Marine bivalves account for roughly 14% of aquaculture production worldwide and ca. 33% of this production is represented by oysters. A number of disease-causing agents of oysters have the potential to create economic loss to shellfish farmers. Disease outbreaks due to Vibrio coralliiyticus are considered to be a major problem in the hatchery production of bivalve larvae and juveniles (spat). An effective management strategy in preventing disease in bivalves is to produce genetically resistant families. Since 1996, researchers from Oregon State University's Molluscan Broodstock Program (MBP) have bred and selected families of Pacific oysters (Crassostrea gigas) with greater growth, yield, and survival at harvest compared to wild C. gigas; however, there has been no experimental assessment of the MBP families' resistance to Vibrio coralliiyticus. The progeny of 89 MBP families were challenged with V. coralliiyticus in a microplate assay.

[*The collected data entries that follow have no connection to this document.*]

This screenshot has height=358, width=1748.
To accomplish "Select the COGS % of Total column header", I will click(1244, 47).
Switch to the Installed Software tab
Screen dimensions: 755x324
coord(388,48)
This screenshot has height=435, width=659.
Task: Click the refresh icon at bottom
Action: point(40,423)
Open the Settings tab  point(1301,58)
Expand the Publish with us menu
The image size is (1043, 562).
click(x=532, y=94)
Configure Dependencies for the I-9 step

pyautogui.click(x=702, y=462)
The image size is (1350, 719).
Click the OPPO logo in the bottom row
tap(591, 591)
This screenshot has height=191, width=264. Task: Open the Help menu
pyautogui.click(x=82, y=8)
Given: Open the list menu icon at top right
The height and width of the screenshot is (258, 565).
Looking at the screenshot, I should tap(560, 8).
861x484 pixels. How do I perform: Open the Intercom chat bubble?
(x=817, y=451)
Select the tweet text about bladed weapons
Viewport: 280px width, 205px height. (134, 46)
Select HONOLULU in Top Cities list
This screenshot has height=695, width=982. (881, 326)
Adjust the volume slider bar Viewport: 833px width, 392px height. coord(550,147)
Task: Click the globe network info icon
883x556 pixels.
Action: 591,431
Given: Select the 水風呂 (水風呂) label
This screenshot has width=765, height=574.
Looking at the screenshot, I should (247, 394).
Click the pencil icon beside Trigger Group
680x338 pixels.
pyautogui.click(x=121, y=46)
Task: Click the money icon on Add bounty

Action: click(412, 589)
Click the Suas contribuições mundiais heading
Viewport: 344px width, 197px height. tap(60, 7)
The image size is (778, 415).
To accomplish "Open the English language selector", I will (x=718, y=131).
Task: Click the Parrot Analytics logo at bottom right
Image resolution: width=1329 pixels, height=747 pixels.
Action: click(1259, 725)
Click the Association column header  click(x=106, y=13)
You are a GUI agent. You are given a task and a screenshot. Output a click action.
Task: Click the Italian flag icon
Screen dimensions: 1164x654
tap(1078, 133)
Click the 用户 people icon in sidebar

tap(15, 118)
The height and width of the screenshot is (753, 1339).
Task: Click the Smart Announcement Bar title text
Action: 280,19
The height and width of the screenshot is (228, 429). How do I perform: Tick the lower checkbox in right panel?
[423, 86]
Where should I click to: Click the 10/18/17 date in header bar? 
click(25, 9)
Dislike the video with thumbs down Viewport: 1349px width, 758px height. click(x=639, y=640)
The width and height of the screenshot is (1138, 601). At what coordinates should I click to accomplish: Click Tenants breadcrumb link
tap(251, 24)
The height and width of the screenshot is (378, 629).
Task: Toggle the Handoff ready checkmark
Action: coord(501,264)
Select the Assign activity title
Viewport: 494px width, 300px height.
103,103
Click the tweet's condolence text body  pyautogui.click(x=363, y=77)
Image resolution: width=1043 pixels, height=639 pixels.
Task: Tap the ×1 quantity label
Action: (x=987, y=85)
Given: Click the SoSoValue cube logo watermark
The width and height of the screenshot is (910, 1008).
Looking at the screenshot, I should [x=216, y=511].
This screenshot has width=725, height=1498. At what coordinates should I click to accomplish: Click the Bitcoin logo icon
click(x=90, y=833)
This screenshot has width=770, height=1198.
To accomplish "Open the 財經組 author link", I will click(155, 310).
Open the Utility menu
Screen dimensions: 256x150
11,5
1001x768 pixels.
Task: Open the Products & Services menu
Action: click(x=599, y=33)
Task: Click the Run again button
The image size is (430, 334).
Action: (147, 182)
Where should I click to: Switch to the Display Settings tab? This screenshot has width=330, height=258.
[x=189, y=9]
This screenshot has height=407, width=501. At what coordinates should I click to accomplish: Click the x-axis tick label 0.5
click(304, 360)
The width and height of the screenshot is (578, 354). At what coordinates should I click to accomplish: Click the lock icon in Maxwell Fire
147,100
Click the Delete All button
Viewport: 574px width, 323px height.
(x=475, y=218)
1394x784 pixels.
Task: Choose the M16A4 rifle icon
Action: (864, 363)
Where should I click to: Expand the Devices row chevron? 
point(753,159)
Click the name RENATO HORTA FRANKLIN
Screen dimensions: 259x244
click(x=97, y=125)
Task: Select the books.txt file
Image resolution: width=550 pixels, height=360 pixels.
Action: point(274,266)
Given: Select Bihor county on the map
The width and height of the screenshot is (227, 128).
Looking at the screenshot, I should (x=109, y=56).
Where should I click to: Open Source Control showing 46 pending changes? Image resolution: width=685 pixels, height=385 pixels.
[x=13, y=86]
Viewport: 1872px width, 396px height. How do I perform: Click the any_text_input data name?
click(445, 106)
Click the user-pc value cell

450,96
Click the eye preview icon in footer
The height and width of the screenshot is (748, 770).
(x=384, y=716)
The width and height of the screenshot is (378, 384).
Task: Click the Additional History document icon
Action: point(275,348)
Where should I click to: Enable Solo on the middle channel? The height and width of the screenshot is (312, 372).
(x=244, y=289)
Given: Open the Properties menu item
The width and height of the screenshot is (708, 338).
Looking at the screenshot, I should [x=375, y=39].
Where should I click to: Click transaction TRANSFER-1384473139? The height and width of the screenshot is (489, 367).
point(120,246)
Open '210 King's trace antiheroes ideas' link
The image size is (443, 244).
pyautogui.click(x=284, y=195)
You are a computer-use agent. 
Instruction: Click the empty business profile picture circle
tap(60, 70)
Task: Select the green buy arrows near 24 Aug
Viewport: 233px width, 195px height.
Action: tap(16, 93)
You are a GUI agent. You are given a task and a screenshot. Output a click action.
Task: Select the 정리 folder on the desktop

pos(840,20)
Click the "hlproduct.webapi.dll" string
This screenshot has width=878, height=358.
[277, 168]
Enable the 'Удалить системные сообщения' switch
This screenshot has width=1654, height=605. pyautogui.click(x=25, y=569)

Larval survival was assessed over a seven-day period with independent time points using image analysis, which reconstructed the contents of each well. The narrow sense (h2) heritability of disease resistance for MBP oyster larvae to V. coralliiyticus was determined with a linear mixed effects model, known as the animal model. After accounting for the influence of fixed and random effects (time point, animal, and plate well), the estimate of heritability of survival (h2) was detectable on both the latent (0.535–0.541) and observed scales (0.113–0.114). The low heritability estimates on the observed scale suggest that enhancement of MBP's oyster larvae's resistance to V. coralliiyticus through selective breeding is expected to take multiple generations. Estimating the heritability of C. gigas to V. coralliiyticus may have been complicated by the life stage examined, the dynamics of V. coralliiyticus infection, and uncontrolled environmental factors in the well plate assays.